Forget sex: Nostalgia gives you return on investment
Arresting though they may be, sex and violence do not sell products. When confronted with graphic material, participants in a study by Ohio State University were likely to become so distracted that it impaired their “memory, attitudes and buying intentions for advertised products,” according to professor Brad Bushman.
Nostalgia, on the other hand, fares more favourably. Exponents include Coca Cola, Hovis and even Sony, which depicted a young gamer advancing through the stages of adolescence alongside Sony’s various PlayStation consoles in its 2013 UK spot for the PS4. But why are marketers able to exploit our rose-tinted spectacles so effectively?
A study by researchers from the University of Southampton, Grenoble Ecole de Management and the University of Minnesota found that evoking memories of the past heightens our sense of “social connectedness”, making us place greater importance on relationships with others and old-fashioned values. Our “ability to prioritise and keep control over [our] money becomes less pressing”. In an age of one-click-to-buy, moments of weakness are low hanging fruit for marketers.

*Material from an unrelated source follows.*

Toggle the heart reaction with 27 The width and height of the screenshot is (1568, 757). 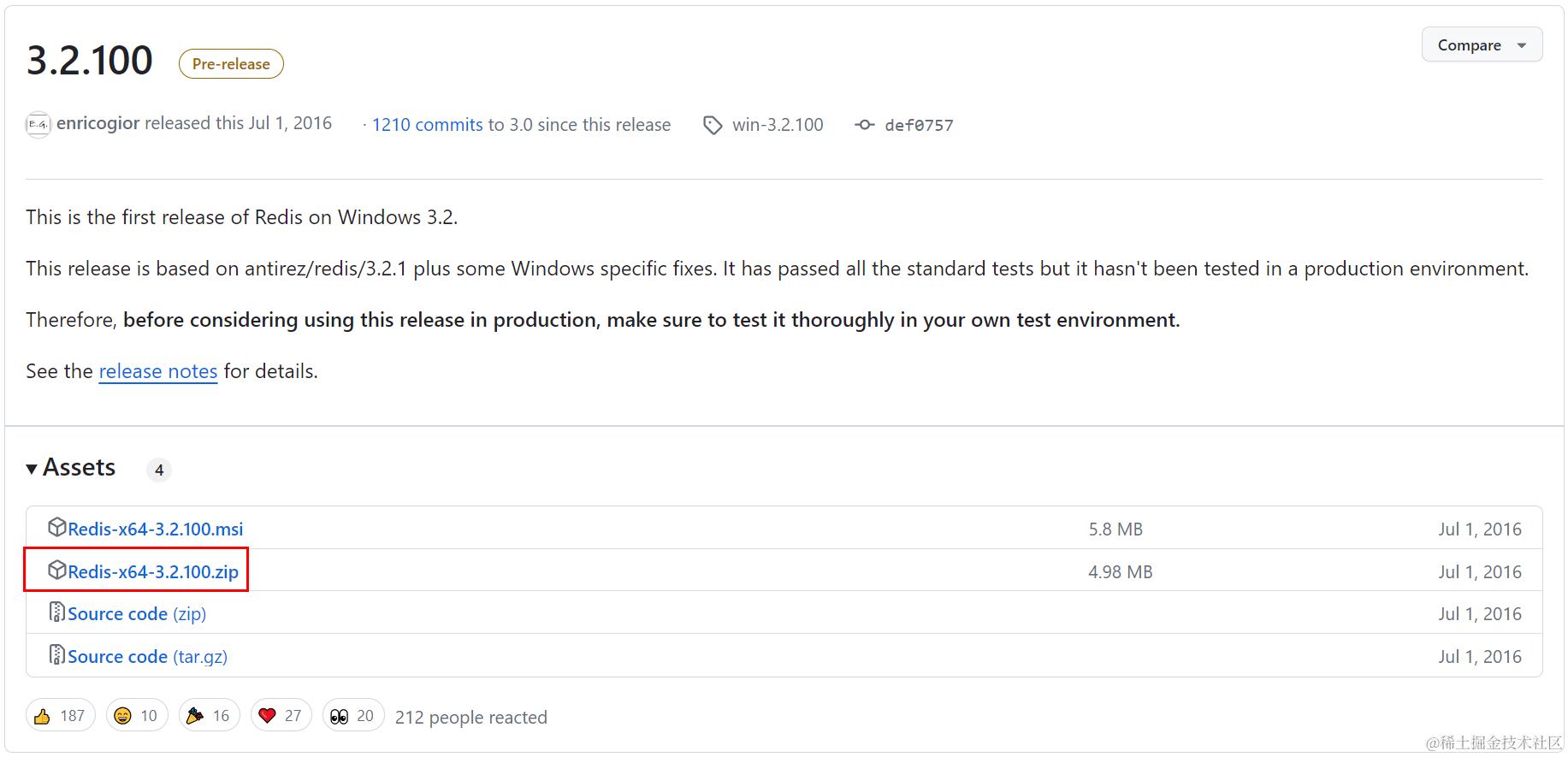click(281, 715)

But other studies paint a more unsettling picture. A 2012 report by Euromonitor International found that the emotional response fostered by nostalgia is particularly effective in times of “economic or political uncertainty”. It cites the aftermath of 9/11, the global recession and the Fukushima nuclear disaster as periods when nostalgic marketing was particularly effective.
Recently, brands have been tapping into nostalgic longing for their own adverts. The return of Cadbury’s “Milk Tray Man”, who made his come-back this month after a 13 year absence, and a new incarnation of the Tesco family, begs the question: are the UK’s creative agencies heading the way of Hollywood, where remakes gross the most and command large budgets?
Mark Boyd, founder of Gravity Road, is sceptical. “The past is always informing culture today, and it has great stories to tell which are universal and relevant today.” But young people are unlikely to connect with original characters they don’t know, he thinks. “And on a business level, companies are likely to have different agencies now to those who made the original work. New agencies won’t want to stand in their predecessors’ shadow. Even reusing old footage is difficult because of rights issues.”
Adverts predating the actual experience of young adults will only penetrate “if there is some cultural reference point to which young people can link them”, says Heather Andrew, chief executive of consumer neuroscience research specialist Neuro-Insight. If they have positive perceptions of the 60s as a decade, and an ad is recognisably from that period, it can benefit from a “halo effect”, she explains, even if they hadn’t been alive to see it.